Update the entries below by replacing each occurrence of "Screen dimensions" with "Display size". Leave everything else unchanged.
═════ DATA LINES ═════
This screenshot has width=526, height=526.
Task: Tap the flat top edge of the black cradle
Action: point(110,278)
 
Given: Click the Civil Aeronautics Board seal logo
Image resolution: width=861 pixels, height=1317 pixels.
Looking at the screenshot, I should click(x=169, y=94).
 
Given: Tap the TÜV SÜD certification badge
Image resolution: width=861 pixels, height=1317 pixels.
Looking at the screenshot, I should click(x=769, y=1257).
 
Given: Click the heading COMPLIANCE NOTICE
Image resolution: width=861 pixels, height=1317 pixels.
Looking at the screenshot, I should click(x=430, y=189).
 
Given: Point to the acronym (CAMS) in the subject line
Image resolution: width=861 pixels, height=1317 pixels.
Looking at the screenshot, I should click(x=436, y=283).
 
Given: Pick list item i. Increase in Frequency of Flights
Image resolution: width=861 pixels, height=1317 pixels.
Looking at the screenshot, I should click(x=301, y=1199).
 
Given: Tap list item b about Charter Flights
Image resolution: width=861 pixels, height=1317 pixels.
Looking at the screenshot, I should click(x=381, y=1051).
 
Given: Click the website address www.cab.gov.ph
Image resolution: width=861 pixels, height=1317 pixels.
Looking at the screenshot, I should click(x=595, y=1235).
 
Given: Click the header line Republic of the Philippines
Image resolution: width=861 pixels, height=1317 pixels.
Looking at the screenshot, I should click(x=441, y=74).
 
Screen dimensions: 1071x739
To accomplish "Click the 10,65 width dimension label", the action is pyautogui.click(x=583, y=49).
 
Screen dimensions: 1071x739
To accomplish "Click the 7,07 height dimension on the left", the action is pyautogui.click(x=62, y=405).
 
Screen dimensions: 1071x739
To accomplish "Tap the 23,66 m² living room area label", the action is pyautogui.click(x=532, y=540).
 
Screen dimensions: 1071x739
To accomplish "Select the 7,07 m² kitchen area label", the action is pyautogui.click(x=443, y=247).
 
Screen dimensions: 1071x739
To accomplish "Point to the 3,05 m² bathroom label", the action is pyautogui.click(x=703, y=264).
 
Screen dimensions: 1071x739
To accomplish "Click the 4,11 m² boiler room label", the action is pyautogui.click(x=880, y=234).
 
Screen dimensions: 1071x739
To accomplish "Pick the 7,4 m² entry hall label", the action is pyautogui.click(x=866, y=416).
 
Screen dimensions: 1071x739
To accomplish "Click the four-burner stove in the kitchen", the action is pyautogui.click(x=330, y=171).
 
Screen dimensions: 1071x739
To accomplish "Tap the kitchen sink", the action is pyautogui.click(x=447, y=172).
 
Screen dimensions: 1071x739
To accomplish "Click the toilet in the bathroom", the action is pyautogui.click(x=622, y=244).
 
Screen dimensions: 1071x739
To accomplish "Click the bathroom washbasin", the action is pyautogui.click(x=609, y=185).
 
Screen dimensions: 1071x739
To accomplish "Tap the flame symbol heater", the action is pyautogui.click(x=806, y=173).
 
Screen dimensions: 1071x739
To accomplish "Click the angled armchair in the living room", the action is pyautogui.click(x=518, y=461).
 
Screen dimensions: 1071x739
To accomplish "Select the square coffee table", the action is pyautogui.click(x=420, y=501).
═════
### EXERCISE RESULT
This screenshot has width=526, height=526.
Task: Tap the flat top edge of the black cradle
Action: point(110,278)
 
Given: Click the Civil Aeronautics Board seal logo
Image resolution: width=861 pixels, height=1317 pixels.
Looking at the screenshot, I should click(x=169, y=94).
 
Given: Tap the TÜV SÜD certification badge
Image resolution: width=861 pixels, height=1317 pixels.
Looking at the screenshot, I should click(x=769, y=1257).
 
Given: Click the heading COMPLIANCE NOTICE
Image resolution: width=861 pixels, height=1317 pixels.
Looking at the screenshot, I should click(x=430, y=189).
 
Given: Point to the acronym (CAMS) in the subject line
Image resolution: width=861 pixels, height=1317 pixels.
Looking at the screenshot, I should click(x=436, y=283).
 
Given: Pick list item i. Increase in Frequency of Flights
Image resolution: width=861 pixels, height=1317 pixels.
Looking at the screenshot, I should click(x=301, y=1199).
 
Given: Tap list item b about Charter Flights
Image resolution: width=861 pixels, height=1317 pixels.
Looking at the screenshot, I should click(x=381, y=1051).
 
Given: Click the website address www.cab.gov.ph
Image resolution: width=861 pixels, height=1317 pixels.
Looking at the screenshot, I should click(x=595, y=1235).
 
Given: Click the header line Republic of the Philippines
Image resolution: width=861 pixels, height=1317 pixels.
Looking at the screenshot, I should click(x=441, y=74).
 
Display size: 1071x739
To accomplish "Click the 10,65 width dimension label", the action is pyautogui.click(x=583, y=49).
 
Display size: 1071x739
To accomplish "Click the 7,07 height dimension on the left", the action is pyautogui.click(x=62, y=405).
 
Display size: 1071x739
To accomplish "Tap the 23,66 m² living room area label", the action is pyautogui.click(x=532, y=540).
 
Display size: 1071x739
To accomplish "Select the 7,07 m² kitchen area label", the action is pyautogui.click(x=443, y=247).
 
Display size: 1071x739
To accomplish "Point to the 3,05 m² bathroom label", the action is pyautogui.click(x=703, y=264).
 
Display size: 1071x739
To accomplish "Click the 4,11 m² boiler room label", the action is pyautogui.click(x=880, y=234).
 
Display size: 1071x739
To accomplish "Pick the 7,4 m² entry hall label", the action is pyautogui.click(x=866, y=416).
 
Display size: 1071x739
To accomplish "Click the four-burner stove in the kitchen", the action is pyautogui.click(x=330, y=171).
 
Display size: 1071x739
To accomplish "Tap the kitchen sink", the action is pyautogui.click(x=447, y=172).
 
Display size: 1071x739
To accomplish "Click the toilet in the bathroom", the action is pyautogui.click(x=622, y=244).
 
Display size: 1071x739
To accomplish "Click the bathroom washbasin", the action is pyautogui.click(x=609, y=185).
 
Display size: 1071x739
To accomplish "Tap the flame symbol heater", the action is pyautogui.click(x=806, y=173).
 
Display size: 1071x739
To accomplish "Click the angled armchair in the living room", the action is pyautogui.click(x=518, y=461).
 
Display size: 1071x739
To accomplish "Select the square coffee table", the action is pyautogui.click(x=420, y=501).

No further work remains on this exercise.